Vertragen es Rosen, wenn man sie umpflanzt?
Rosen stehen gerne am gleichen Platz, aber wenn es die Umstände erzwingen, können Sie auch umgepflanzt werden. Die beste Zeit dafür ist das Frühjahr. Wichtig ist, das neue Pflanzloch mindestens so tief auszuheben wie das alte und die Rosen anschließend kräftig zu wässern.

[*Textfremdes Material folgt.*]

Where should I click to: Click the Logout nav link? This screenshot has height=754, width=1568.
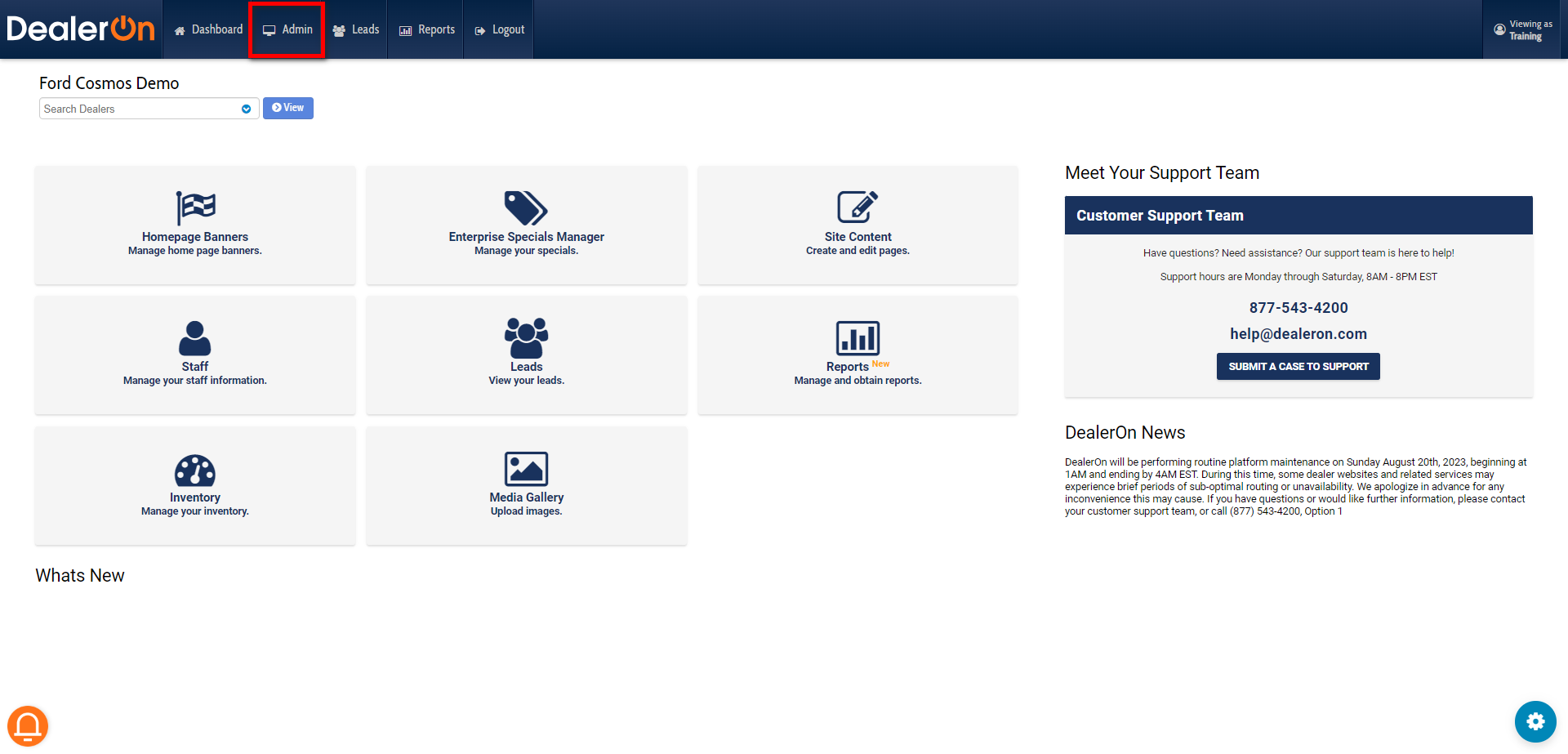pos(499,30)
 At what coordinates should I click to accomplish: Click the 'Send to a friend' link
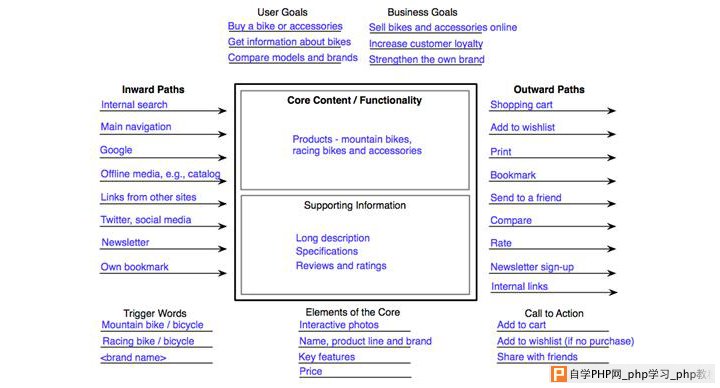pos(526,198)
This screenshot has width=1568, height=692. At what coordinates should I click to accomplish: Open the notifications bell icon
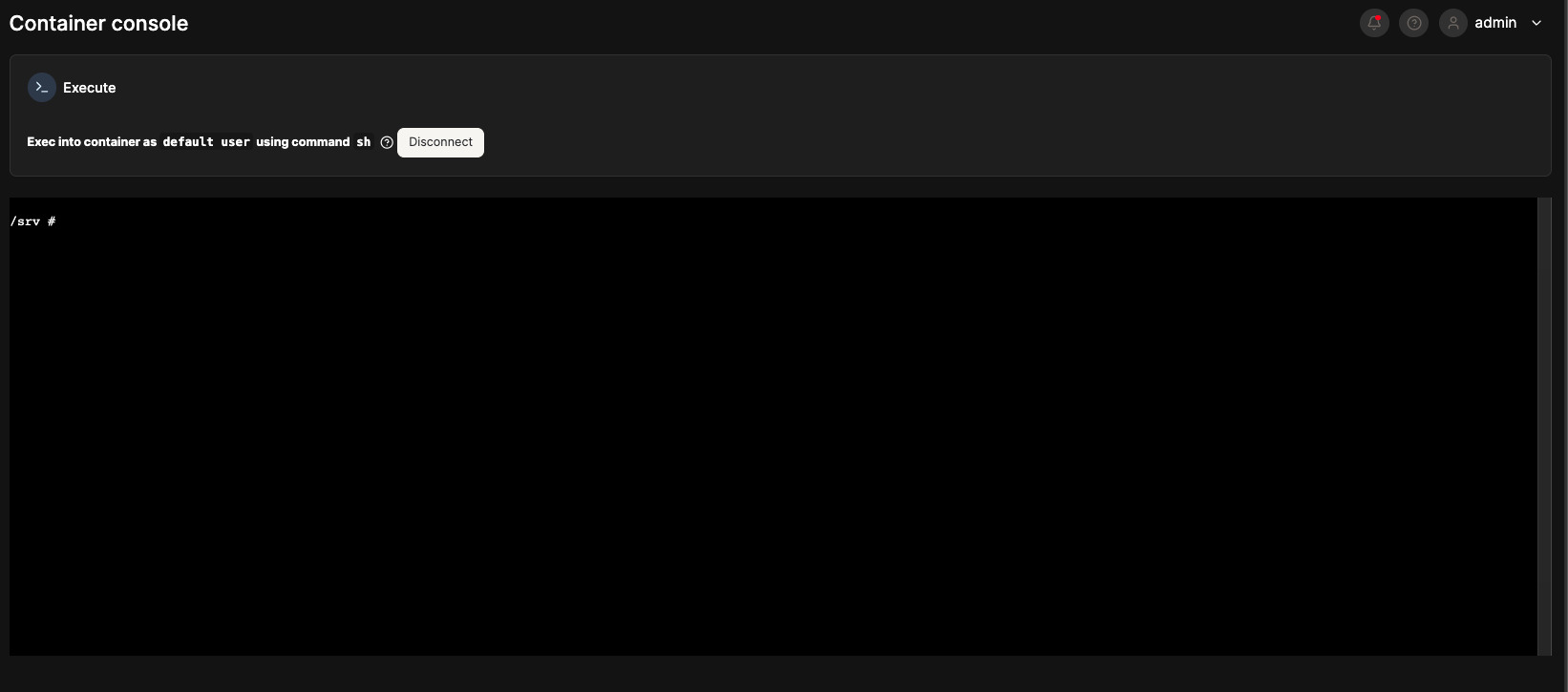(1374, 23)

Wenn an dem neuen Platz bereits längere Zeit Rosen gestanden haben kann es sein, dass der Boden ermüdet ist. In diesem Fall sollte der Boden vor einer Neupflanzung ausgetauscht, am besten noch mit Kompost, abgelagertem Stallmist oder Rindenhumus angereichert werden. Ideal ist eine "rosenfreie" Zeit von 6 bis 12 Monaten.
Mykorrhiza-Bodenpilze (INOQ Mykorrhiza Vitalnahrung, Art. 270 535) verbessern die Nährstoff- und Wasseraufnahme der Wurzeln, stärken die Abwehrkräfte und sorgen für ein schnelles Anwachsen. Vitanal Professional für Rosen (Art. 270 530) ist ein Pflanzenstärkungsmittel, dass von Rosenzüchtern bei Bodenmüdigkeit empfohlen wird.

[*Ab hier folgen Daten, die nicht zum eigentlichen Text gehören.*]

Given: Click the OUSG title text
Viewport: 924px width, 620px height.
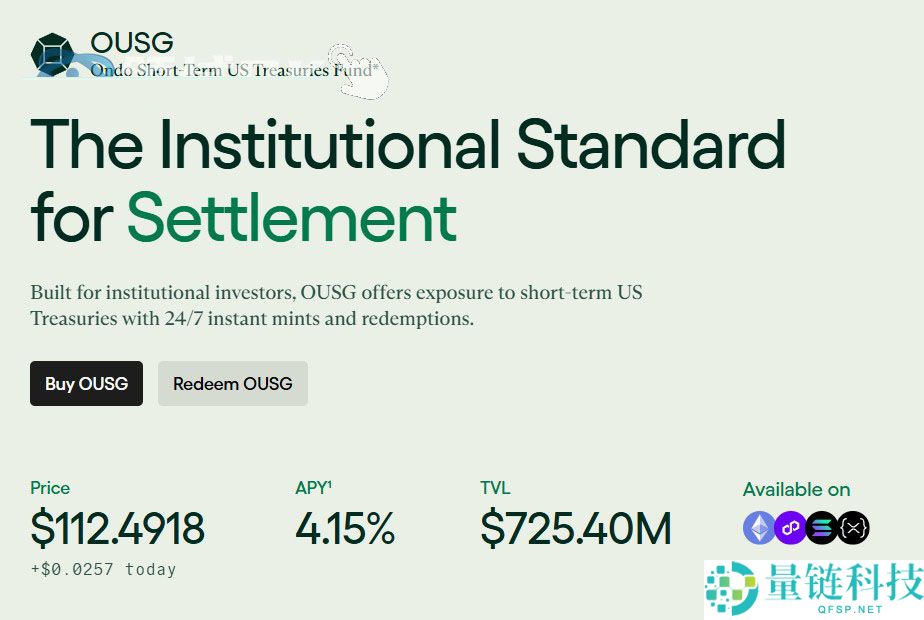Looking at the screenshot, I should point(132,43).
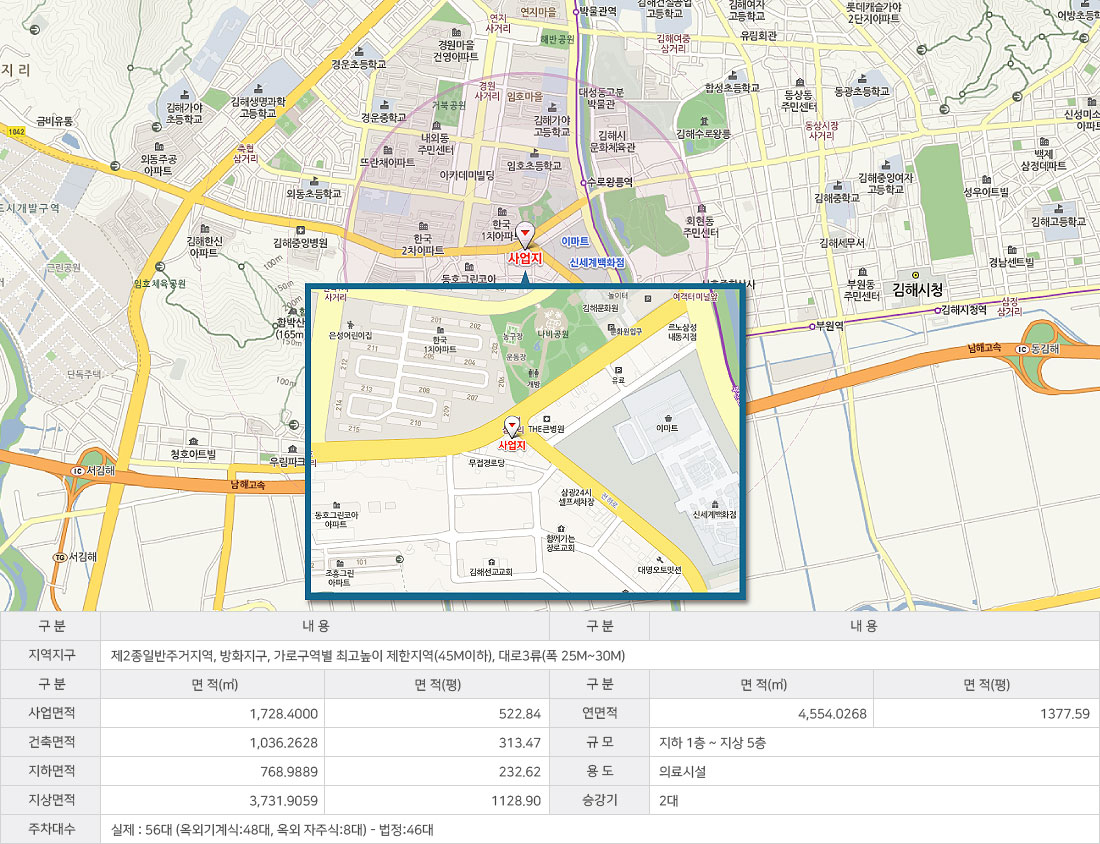Screen dimensions: 1100x844
Task: Select the school icon for 외동초등학교
Action: tap(313, 182)
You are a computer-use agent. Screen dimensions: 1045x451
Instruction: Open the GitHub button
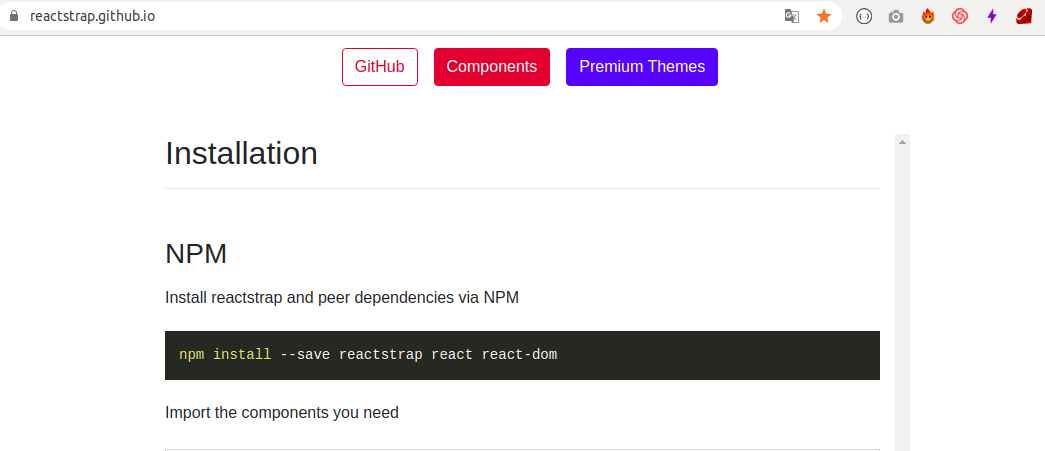379,67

Beet- und Edelrosen können wie üblich auf 15-25 cm zurückgeschnitten werden, schwach wachsende Sorten stärker, kräftig wachsende weniger. Strauchrosen werden normalerweise nicht regelmäßig geschnitten, aber da das Umpflanzen Stress für die Pflanze bedeutet, empfiehlt sich in diesem Fall ein stärkerer Rückschnitt.